## Problem description
Where the records below have a line with "legend", that line is to be copied.

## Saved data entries
########

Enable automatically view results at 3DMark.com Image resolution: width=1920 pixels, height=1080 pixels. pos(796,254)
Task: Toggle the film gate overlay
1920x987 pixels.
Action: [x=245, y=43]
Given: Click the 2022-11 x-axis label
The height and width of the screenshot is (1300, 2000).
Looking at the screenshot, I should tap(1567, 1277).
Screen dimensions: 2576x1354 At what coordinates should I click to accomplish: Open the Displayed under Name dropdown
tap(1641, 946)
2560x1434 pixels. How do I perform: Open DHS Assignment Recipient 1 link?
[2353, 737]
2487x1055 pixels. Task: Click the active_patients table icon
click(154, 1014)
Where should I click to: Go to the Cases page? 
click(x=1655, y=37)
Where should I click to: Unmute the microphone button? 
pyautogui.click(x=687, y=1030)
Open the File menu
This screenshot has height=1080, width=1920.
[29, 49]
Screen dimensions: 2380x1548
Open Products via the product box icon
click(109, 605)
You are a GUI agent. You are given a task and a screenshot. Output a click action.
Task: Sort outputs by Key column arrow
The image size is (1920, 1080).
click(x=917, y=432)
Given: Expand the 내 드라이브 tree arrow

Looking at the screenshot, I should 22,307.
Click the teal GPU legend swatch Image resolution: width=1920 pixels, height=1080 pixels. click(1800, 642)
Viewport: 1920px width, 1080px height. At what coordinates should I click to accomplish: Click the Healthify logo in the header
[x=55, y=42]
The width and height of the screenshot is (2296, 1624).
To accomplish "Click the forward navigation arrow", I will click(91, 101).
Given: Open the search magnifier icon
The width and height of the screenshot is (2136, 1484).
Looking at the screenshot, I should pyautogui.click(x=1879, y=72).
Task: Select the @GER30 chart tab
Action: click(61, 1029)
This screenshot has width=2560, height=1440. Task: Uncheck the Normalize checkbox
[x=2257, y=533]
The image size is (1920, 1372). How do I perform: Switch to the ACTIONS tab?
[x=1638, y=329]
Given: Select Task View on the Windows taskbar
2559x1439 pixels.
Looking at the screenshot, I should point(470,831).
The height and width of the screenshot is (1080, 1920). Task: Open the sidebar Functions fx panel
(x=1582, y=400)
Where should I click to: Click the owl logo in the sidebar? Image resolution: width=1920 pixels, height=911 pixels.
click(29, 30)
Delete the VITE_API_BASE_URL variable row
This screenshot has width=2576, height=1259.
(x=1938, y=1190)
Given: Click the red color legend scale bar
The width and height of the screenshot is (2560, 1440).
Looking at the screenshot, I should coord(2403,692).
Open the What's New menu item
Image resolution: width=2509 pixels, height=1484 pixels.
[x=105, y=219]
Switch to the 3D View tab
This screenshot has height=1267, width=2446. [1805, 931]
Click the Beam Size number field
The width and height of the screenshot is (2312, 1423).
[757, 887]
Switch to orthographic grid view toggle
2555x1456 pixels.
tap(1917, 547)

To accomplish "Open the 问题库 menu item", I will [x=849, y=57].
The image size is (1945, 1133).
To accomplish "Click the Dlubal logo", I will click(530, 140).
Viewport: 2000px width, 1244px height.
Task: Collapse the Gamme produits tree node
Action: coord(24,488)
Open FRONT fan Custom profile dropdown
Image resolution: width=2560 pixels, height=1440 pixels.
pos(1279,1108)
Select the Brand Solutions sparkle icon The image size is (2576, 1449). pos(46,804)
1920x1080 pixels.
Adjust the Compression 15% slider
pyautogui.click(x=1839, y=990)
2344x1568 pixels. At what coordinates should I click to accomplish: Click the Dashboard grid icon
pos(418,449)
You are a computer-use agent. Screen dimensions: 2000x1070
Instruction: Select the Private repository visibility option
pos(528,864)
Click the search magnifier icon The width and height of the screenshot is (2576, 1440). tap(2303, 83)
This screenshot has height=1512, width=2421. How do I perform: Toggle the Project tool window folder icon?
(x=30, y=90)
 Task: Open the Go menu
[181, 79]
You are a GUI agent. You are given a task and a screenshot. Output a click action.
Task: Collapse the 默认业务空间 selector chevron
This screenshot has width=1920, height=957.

########

## Response
Click the teal GPU legend swatch Image resolution: width=1920 pixels, height=1080 pixels. click(1800, 642)
Given: Click the red color legend scale bar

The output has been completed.